Wat is een hypothesetoetsend model?
Een model dat veronderstellingen test.
Noem enkele methoden voor testafname.
- Interviews
- Psychologische testen
- Vragenlijsten
- Observaties
- Praktijkopdrachten
- Simulaties
Wat is de betekenis van scoreberekening?
Aantal keren iets aangevinkt of correct noteren en optellen (ruwe score van iemand op een schaal).
Wat houdt verwerking en interpretatie van onderzoeksgegevens in?

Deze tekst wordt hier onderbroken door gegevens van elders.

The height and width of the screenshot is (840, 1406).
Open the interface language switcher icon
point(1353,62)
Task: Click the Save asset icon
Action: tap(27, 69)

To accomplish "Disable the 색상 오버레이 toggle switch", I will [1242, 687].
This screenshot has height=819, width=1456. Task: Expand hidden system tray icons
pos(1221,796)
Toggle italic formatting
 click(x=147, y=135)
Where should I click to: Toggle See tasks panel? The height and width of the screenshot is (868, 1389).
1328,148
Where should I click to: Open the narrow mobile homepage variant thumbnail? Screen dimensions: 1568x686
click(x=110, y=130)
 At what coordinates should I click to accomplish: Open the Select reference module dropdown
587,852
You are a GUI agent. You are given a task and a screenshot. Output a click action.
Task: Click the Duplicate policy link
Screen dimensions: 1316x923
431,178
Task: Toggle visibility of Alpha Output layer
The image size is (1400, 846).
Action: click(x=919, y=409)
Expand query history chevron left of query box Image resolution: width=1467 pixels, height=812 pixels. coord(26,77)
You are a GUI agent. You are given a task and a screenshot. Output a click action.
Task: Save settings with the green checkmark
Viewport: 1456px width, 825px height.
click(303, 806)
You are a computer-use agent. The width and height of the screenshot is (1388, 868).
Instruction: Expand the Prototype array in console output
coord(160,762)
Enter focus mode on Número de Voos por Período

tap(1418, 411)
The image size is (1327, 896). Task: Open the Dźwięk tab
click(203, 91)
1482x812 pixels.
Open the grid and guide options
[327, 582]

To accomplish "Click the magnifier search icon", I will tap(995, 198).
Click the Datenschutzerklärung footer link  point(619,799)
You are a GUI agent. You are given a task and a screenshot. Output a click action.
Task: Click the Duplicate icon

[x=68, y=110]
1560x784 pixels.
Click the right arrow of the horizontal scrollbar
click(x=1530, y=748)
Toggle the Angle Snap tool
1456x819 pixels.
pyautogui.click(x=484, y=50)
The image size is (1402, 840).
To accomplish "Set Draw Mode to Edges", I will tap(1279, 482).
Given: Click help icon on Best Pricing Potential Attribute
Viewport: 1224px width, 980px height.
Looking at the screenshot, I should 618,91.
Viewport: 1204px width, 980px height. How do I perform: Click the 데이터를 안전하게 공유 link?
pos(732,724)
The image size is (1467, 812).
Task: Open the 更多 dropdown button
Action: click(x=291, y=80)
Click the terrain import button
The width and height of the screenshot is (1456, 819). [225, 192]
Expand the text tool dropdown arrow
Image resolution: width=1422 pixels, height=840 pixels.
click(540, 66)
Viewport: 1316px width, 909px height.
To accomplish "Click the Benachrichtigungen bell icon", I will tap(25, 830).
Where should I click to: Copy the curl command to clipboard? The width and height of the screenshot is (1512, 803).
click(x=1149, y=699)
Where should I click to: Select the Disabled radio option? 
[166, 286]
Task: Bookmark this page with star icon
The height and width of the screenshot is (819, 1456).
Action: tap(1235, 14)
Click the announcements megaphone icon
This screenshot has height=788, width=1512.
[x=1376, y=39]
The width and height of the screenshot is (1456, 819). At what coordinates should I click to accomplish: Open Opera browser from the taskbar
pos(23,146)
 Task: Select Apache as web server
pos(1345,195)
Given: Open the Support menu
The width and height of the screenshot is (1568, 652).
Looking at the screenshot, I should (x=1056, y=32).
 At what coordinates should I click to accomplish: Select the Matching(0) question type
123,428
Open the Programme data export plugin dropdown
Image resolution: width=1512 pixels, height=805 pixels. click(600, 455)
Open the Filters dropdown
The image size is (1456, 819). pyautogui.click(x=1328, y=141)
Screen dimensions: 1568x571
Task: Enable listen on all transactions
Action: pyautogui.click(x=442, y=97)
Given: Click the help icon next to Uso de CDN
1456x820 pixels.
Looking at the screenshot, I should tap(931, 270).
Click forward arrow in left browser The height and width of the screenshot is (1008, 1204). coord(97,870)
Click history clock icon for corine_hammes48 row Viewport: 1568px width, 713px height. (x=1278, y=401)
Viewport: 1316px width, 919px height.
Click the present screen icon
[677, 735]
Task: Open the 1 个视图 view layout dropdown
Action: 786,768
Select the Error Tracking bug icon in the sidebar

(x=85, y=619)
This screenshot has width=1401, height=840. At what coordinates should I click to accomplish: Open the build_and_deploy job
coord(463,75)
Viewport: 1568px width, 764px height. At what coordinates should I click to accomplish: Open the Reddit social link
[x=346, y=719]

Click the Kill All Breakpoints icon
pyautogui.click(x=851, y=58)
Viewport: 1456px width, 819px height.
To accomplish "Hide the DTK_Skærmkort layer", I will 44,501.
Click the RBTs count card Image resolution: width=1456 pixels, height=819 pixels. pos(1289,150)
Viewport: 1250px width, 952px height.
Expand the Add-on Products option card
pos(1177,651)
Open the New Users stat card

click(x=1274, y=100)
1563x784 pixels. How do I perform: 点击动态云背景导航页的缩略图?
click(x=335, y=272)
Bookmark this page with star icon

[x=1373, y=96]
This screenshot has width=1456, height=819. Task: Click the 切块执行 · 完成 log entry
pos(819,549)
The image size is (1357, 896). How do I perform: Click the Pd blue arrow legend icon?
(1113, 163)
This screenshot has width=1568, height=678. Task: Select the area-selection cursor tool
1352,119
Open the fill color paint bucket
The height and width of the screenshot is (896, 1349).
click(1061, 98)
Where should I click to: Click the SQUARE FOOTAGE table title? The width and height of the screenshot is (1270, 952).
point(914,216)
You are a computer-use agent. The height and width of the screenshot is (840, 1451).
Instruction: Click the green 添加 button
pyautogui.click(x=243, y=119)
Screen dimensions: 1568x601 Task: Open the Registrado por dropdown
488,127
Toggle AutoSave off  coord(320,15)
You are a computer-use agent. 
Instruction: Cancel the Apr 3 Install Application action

Betekenis geven aan resultaten.
Wat is een schema?
Een algemeen conceptueel raamwerk dat verwachtingen genereert van thema’s, gebeurtenissen, voorwerpen, mensen en situaties in iemands leven.
Wat is een script?
Cluster van informatie over reeksen van gebeurtenissen en handelingen die je verwacht in een specifieke situatie.
Wat is confirmation bias?
De neiging om informatie te zoeken die bestaande overtuigingen bevestigt.
Definieer hindsight bias.
De neiging om na afloop van een gebeurtenis te twijfelen aan andermans beslissingen en te denken dat jij die van tevoren hebt zien aankomen.
Wat is de ankerheuristiek?
Foutieve heuristiek waarbij je een schatting baseert op informatie die niets met het probleem te maken heeft.
Wat houdt de representativiteitsheuristiek in?
Foutieve heuristiek waarbij je ervan uitgaat dat een persoon of gebeurtenis die tot een bepaalde categorie behoort alle eigenschappen van die categorie bezit.
Wat is de beschikbaarheidsheuristiek?
Foutieve heuristiek waarbij je mogelijkheden inschat op basis van informatie uit eigen ervaring.
Wat is de tirannie van de keuze?
De verstoring van effectieve besluitvorming wanneer je wordt geconfronteerd met een overweldigende hoeveelheid mogelijkheden.
Wat is intuïtie?
Oordeelsvorming zonder bewust redeneren.
Vul in: Een _______ is een methode om problemen op te lossen door systematische stappen te volgen.
algoritme
Wat is functionele gefixeerdheid?
Onvermogen om een nieuwe toepassing te zien voor een voorwerp dat al met iets anders is geassocieerd.